## What to work on
1. From the "Quantum Discipling" piece on church leadership during the pandemic, extract the passage starting with "In the year" and going on through "missions, and ministries.", word for word.
2. Continue the "Quantum Discipling" piece on church leadership during the pandemic, beginning right after its final sentence.

## Source document

Quantum Discipling
“Father in heaven, who at the baptism of Jesus in the River Jordan proclaimed him your beloved Son and anointed him with the Holy Spirit: Grant that all who are baptized into his Name may keep the covenant they have made, and boldly confess him as Lord and Savior; who with you and the Holy Spirit lives and reigns, one God, in glory everlasting. Amen.”
In the year that the pandemic started (can we all gasp at the fact that it has nearly been two full years?!), I was invited into a group of leaders across the church who were asking questions about how to be church in a time in which the status quo simply was not possible. At the time the group started, we were all facing challenging times as we struggled to find ways to convene community for prayer, worship, fellowship, and formation. In large part, we were doing our best to be thought leaders in how God was inviting the church to show up in that time so we could co-create ways forward with other leaders in our parishes, missions, and ministries.

## Data
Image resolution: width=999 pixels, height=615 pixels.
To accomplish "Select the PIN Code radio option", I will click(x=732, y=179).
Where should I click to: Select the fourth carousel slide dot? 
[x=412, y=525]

==

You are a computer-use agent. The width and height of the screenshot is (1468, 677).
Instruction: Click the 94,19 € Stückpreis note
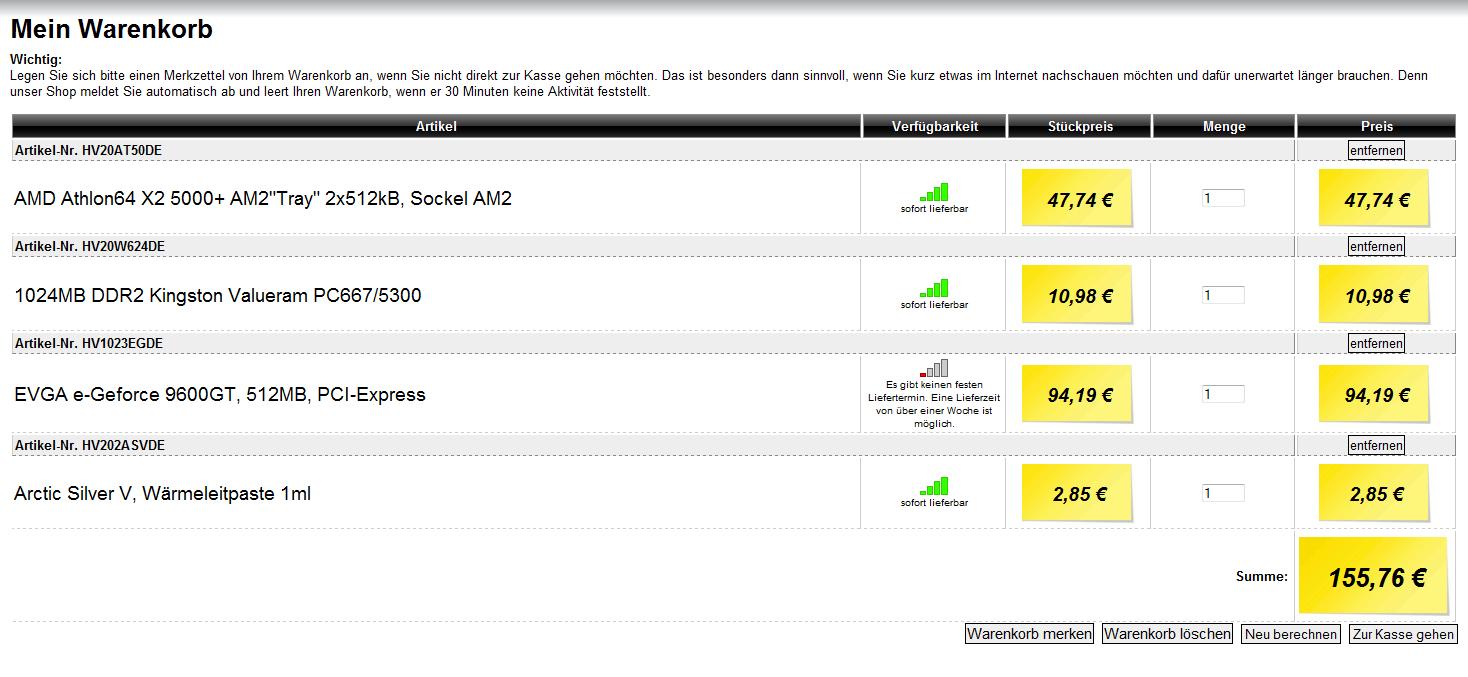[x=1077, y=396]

---

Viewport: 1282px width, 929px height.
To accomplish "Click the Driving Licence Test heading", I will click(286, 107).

## Responses per task
1.
In the year that the pandemic started (can we all gasp at the fact that it has nearly been two full years?!), I was invited into a group of leaders across the church who were asking questions about how to be church in a time in which the status quo simply was not possible. At the time the group started, we were all facing challenging times as we struggled to find ways to convene community for prayer, worship, fellowship, and formation. In large part, we were doing our best to be thought leaders in how God was inviting the church to show up in that time so we could co-create ways forward with other leaders in our parishes, missions, and ministries.

2.
As the pandemic continued, Tuesdays at Two continued to evolve as a network of parishes and leaders interested in redevelopment who came together to listen to the ways the Spirit was activating new and surprising gifts in the lives of our congregations and ministries. It was an invitation into transformation through listening to each other and to be open to being transformed precisely because we received the wisdom of the group as we grappled with different questions. In essence, it became a wisdom community in which every person was both facilitator and learner. We were traveling together into uncharted territory. We needed the wisdom that each person offered in that space.
Last week, in our discussion, one of the conveners of the group shared an article by Marcus Guest in which he argues that in an uncertain and complex world, the organizations that survive are those who have the most connections out in the community. He writes in the article,
“Quantum mechanics challenged physics orthodoxy — sub-atomic particles were not ‘things’ but ‘interconnections between things’ meaning the universe has no fundamental building blocks. Reality only exists as a complex web of interactions — a system of relationships.”
(You can read the whole article at https://marcusguest.medium.com/11-survival-of-the-best-informed-bf0c7cf505d5#62bb.)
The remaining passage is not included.